*** Data excerpts Section Begins ***

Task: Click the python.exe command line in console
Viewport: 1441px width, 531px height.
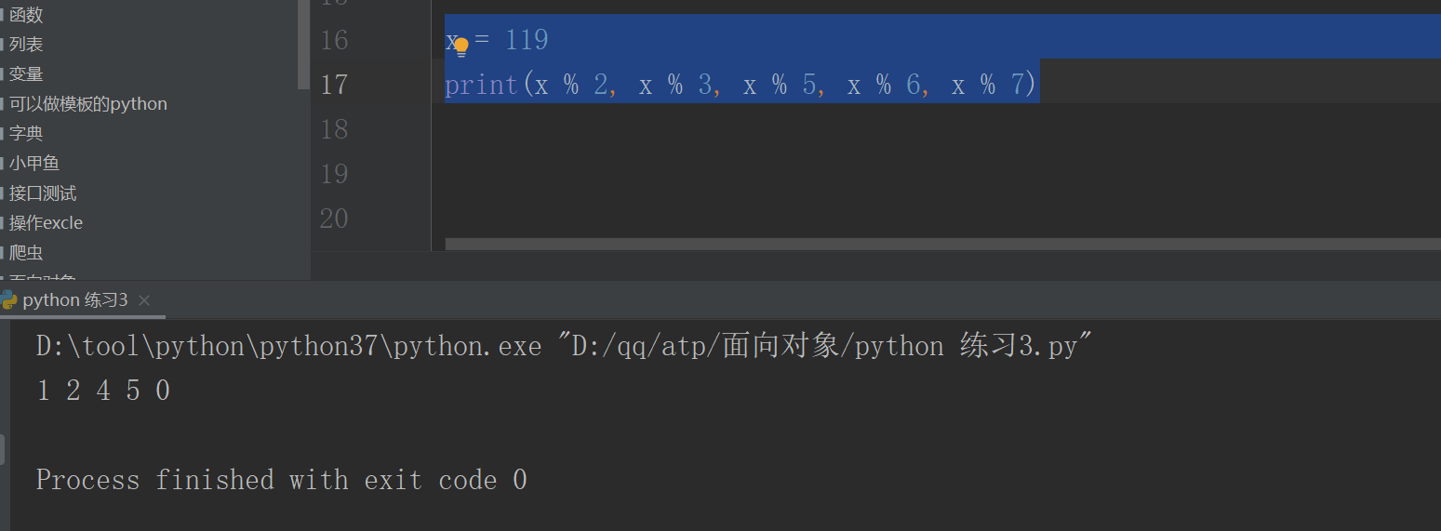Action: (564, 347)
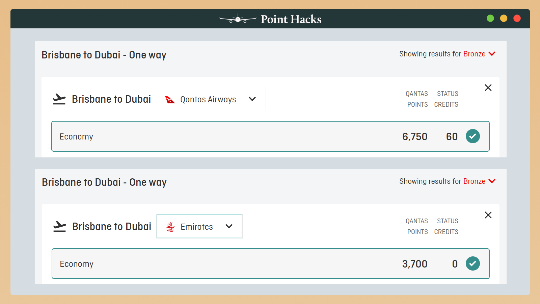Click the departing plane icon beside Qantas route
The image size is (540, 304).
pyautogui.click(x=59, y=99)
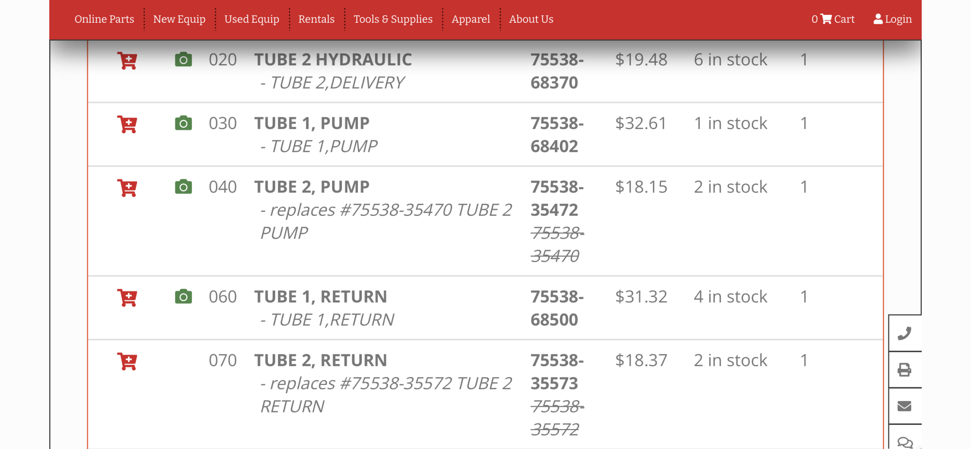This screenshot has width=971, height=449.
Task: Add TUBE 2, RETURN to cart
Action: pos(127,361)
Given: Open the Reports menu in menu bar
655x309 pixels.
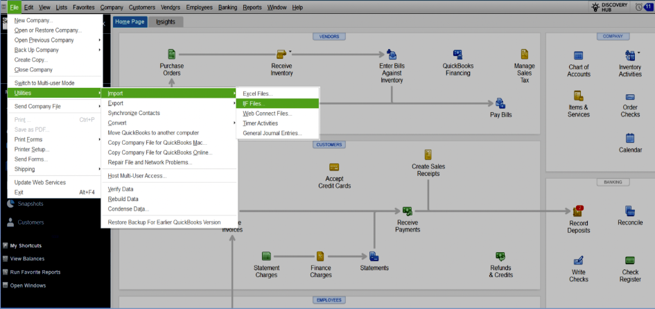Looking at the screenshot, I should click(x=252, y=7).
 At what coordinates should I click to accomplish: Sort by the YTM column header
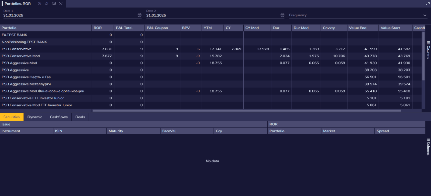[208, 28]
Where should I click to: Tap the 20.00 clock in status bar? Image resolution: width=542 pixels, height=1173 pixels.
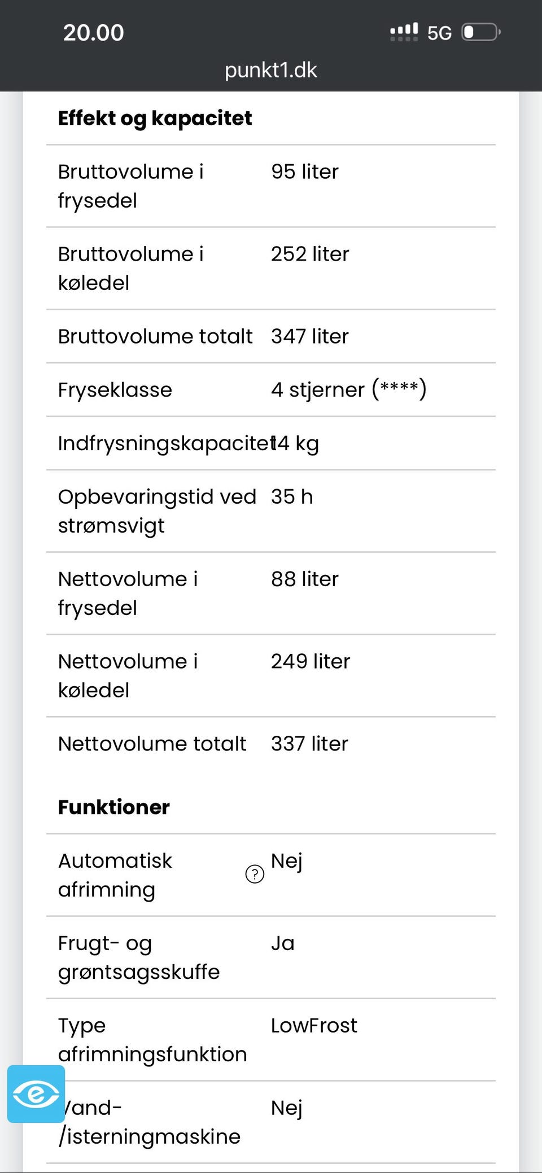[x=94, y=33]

*** Data excerpts Section Ends ***

(Aim of the task): Transcribe the lines that run from the line bearing "Given: Open the Reports menu in menu bar" through the last line of the data. Keep the wording exact and leave out every picture.

(Solution to this problem):
Given: Open the Reports menu in menu bar
655x309 pixels.
Looking at the screenshot, I should click(x=252, y=7).
 At what coordinates should I click to accomplish: Sort by the YTM column header
[208, 28]
Where should I click to: Tap the 20.00 clock in status bar? Image resolution: width=542 pixels, height=1173 pixels.
[x=94, y=33]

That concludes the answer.